06.01.20

Ich schob mich mit dem Rücken an der Wand entlang die Treppe hinunter, und mit jedem Schritt wurde es noch dunkler. Auf dem unteren Treppenabsatz angekommen war es stockfinster, und das einzige Leuchten kam natürlich aus dem Keller. Unlogisch, aber ich schlief so tief, dass mich das nicht weckte. Statt zu fliehen, wie ich es eigentlich vorgehabt hatte, ging ich weiter hinunter in den Keller. Unter meinen Fusstritten knisterte es, ich trat auf Briefe, die herum lagen, und an meinen Schuhen kleben blieben. Die Rohre der Kaffeemaschine waren jetzt natürlich am anderen Ende des Ganges, dazu musste ich aber an einer offenen Tür vorbei, aus der es rötlich schimmerte.

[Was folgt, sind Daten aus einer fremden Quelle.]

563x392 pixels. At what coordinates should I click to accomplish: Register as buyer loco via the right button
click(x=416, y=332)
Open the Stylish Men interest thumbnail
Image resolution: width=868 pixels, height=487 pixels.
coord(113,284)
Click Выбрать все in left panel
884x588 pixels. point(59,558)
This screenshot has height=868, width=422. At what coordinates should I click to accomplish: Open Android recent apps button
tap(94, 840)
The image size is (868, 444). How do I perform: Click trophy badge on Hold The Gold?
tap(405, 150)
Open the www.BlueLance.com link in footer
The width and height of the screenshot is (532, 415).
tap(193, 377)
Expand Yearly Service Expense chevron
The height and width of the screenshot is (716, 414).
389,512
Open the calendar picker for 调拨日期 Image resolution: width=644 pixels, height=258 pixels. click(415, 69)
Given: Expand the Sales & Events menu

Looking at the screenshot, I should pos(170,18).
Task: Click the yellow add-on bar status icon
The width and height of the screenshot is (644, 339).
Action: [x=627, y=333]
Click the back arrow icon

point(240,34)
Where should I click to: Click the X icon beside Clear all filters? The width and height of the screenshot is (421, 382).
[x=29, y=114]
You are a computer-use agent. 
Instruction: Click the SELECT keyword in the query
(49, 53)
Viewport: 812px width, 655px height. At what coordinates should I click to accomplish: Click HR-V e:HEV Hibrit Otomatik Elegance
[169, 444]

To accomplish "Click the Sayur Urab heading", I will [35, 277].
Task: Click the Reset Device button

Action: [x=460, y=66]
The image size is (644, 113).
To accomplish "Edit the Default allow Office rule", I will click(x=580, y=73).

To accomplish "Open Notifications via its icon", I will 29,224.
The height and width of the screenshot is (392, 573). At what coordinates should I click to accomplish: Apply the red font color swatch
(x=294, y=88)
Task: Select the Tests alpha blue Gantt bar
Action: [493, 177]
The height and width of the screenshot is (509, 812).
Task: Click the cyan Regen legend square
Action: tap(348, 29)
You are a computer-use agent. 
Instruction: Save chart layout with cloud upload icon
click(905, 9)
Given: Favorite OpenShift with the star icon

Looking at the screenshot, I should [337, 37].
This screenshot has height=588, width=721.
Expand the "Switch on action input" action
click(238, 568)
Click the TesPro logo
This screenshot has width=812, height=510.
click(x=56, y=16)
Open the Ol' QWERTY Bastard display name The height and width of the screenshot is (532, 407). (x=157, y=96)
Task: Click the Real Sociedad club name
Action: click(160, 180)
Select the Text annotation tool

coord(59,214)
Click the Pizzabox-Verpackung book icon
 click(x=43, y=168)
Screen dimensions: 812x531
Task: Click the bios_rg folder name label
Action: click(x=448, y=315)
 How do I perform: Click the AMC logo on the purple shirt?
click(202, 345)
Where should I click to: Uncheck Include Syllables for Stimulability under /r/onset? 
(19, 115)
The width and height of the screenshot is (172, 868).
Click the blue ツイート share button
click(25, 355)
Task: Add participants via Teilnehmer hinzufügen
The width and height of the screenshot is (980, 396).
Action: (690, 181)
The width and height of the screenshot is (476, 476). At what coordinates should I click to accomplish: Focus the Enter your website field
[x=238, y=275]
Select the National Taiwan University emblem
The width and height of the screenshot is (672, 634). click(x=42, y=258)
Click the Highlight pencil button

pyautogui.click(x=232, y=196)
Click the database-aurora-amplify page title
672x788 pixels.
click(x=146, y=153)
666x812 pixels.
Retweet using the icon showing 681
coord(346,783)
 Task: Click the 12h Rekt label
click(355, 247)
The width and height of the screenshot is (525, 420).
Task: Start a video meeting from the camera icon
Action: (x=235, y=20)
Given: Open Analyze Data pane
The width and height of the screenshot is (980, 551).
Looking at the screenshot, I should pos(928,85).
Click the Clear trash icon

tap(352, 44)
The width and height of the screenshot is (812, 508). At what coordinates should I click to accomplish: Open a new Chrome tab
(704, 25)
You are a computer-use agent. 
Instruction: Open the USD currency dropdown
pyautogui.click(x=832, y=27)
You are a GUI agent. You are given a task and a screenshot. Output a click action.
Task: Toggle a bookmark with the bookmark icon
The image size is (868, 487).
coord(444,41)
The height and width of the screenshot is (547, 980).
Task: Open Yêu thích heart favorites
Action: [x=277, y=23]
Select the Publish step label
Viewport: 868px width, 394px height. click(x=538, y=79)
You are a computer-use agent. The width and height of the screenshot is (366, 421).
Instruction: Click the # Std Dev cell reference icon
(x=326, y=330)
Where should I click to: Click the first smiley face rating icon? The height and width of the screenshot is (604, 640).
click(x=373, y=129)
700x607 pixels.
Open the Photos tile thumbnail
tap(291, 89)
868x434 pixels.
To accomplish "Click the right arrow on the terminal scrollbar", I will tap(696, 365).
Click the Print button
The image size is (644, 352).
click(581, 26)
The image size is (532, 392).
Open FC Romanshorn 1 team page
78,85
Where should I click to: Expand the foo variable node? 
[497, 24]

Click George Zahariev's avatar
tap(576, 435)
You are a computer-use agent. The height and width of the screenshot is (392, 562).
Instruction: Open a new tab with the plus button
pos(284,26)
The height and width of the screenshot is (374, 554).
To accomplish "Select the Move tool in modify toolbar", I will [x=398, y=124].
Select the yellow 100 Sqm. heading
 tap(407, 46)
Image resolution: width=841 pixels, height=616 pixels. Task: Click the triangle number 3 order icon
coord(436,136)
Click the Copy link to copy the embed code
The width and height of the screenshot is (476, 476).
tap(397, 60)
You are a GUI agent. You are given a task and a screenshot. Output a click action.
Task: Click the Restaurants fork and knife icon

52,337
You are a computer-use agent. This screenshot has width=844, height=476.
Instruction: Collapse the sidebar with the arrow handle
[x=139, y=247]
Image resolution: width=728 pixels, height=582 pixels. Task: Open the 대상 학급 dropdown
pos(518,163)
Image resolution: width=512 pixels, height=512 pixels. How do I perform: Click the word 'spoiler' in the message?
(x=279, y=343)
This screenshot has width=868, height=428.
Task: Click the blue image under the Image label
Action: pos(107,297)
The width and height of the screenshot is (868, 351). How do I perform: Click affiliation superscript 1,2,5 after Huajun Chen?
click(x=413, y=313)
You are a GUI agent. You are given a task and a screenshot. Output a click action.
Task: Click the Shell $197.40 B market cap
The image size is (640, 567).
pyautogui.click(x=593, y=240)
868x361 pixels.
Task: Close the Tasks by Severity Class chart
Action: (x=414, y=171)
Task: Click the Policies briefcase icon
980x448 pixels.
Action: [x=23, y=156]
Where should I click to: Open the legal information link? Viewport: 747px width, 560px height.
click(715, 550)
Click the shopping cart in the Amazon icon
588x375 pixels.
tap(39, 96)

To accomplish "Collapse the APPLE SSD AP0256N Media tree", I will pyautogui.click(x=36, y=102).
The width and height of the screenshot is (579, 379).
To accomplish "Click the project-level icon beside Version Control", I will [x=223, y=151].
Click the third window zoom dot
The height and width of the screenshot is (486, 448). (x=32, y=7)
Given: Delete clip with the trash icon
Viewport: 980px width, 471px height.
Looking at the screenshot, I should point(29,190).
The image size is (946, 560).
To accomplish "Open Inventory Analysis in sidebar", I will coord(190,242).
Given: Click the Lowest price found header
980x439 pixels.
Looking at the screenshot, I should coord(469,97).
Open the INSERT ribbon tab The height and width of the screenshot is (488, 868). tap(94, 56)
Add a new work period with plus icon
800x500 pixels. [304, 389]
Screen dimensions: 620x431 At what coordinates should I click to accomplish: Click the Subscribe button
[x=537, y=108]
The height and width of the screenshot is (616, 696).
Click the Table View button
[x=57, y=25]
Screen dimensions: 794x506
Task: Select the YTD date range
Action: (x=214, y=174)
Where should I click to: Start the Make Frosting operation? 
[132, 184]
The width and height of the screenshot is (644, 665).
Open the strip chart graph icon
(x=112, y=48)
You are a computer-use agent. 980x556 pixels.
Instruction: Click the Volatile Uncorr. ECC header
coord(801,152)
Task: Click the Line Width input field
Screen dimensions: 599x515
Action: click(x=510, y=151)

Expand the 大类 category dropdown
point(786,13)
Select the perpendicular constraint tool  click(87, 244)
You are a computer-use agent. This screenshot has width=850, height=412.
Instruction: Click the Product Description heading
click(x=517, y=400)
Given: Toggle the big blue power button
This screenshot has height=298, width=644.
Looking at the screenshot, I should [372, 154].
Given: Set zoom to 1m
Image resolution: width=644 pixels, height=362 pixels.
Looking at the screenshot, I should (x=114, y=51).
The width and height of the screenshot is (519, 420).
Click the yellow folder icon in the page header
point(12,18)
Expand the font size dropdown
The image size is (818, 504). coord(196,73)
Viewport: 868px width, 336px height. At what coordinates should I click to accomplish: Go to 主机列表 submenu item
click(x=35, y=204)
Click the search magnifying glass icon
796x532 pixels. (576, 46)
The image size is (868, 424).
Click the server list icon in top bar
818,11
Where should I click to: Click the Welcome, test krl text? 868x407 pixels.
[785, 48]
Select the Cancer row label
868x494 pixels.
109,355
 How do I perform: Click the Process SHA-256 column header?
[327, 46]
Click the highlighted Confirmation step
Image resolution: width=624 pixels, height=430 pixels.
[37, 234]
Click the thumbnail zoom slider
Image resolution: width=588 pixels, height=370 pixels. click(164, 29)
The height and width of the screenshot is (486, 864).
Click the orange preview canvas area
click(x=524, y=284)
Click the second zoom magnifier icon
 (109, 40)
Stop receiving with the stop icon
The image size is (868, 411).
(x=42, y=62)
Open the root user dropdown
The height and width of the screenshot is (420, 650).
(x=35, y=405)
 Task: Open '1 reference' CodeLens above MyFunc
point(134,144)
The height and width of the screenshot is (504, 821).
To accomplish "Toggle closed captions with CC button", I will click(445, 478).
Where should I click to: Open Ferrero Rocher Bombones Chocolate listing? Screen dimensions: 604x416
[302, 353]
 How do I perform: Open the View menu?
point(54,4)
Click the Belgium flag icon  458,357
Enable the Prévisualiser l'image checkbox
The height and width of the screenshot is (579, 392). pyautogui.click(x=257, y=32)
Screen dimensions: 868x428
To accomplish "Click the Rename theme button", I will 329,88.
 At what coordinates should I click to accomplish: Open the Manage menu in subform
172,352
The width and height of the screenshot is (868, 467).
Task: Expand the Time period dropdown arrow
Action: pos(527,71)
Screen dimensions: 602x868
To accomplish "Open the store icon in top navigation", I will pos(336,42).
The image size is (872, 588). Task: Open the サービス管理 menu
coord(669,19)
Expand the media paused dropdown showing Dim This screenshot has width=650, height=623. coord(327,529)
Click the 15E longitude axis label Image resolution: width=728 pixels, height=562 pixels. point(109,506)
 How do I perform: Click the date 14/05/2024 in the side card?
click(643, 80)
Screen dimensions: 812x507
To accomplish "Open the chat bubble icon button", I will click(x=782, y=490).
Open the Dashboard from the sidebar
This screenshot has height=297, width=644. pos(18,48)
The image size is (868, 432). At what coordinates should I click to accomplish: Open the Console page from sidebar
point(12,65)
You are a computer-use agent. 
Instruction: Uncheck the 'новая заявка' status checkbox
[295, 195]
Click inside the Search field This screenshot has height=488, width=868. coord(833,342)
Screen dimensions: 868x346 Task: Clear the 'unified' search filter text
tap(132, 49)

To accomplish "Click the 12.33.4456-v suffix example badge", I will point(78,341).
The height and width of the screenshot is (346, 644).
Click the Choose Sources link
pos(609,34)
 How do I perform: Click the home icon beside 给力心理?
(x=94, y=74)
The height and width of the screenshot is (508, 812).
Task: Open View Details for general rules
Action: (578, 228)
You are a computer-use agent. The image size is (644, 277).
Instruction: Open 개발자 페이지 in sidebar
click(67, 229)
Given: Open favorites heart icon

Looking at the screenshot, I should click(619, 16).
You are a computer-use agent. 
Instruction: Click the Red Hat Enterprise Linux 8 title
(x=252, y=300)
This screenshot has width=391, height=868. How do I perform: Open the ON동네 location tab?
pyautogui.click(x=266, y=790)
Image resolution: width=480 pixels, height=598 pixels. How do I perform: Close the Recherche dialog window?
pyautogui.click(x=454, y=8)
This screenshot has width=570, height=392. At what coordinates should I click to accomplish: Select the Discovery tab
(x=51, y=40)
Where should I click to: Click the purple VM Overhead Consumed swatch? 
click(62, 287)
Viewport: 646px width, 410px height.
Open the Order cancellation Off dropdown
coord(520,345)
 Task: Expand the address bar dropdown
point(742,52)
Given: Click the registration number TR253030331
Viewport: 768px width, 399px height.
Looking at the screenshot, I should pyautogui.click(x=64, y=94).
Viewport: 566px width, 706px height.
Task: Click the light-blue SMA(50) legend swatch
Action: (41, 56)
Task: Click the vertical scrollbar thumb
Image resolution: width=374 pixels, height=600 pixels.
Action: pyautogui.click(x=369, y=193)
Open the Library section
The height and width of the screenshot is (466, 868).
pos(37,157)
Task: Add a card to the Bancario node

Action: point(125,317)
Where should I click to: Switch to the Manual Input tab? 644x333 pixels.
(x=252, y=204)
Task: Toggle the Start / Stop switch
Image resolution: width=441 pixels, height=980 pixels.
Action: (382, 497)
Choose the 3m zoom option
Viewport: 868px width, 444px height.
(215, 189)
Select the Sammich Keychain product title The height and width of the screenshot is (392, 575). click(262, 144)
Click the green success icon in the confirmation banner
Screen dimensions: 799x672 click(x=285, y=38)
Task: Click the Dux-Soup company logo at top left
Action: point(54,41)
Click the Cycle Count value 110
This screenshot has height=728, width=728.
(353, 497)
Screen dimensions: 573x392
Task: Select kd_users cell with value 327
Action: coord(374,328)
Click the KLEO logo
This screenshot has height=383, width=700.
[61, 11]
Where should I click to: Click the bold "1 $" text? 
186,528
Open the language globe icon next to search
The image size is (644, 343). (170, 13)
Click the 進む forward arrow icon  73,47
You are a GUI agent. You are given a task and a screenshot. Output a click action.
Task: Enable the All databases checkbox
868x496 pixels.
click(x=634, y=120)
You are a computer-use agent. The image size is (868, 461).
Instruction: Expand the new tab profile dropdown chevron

Was auch sonst? Dort gab es zu Essen, der Hunger wartete am hinteren Ende. Sollte ich was zu Essen mitbringen? Natürlich. Nichts von all dem wollte ich. Jetzt lagen nicht nur Briefe am Boden, sondern auch Schuhe und abgeschnittene Haare, dazwischen vereinzelt Schulbücher, Urkunden und Koffer. Ich wusste woran mich das erinnerte, erschrak, Hände griffen von hinten nach meinen Schultern, ich versuchte mich zu befreien und hier sitze ich nun, unfähig auch nur an Schlaf zu denken.
Was noch schlimmer ist, ich muss mich für die Arbeit fertig machen und hier gleich ins dunkle Treppenhaus. Nach unten. Wie soll ich das denn bitte anstellen? Mich vom Balkon an aneinander geknoteten Bettlaken abzuseilen, erscheint mir gerade als völlig logische Alternative.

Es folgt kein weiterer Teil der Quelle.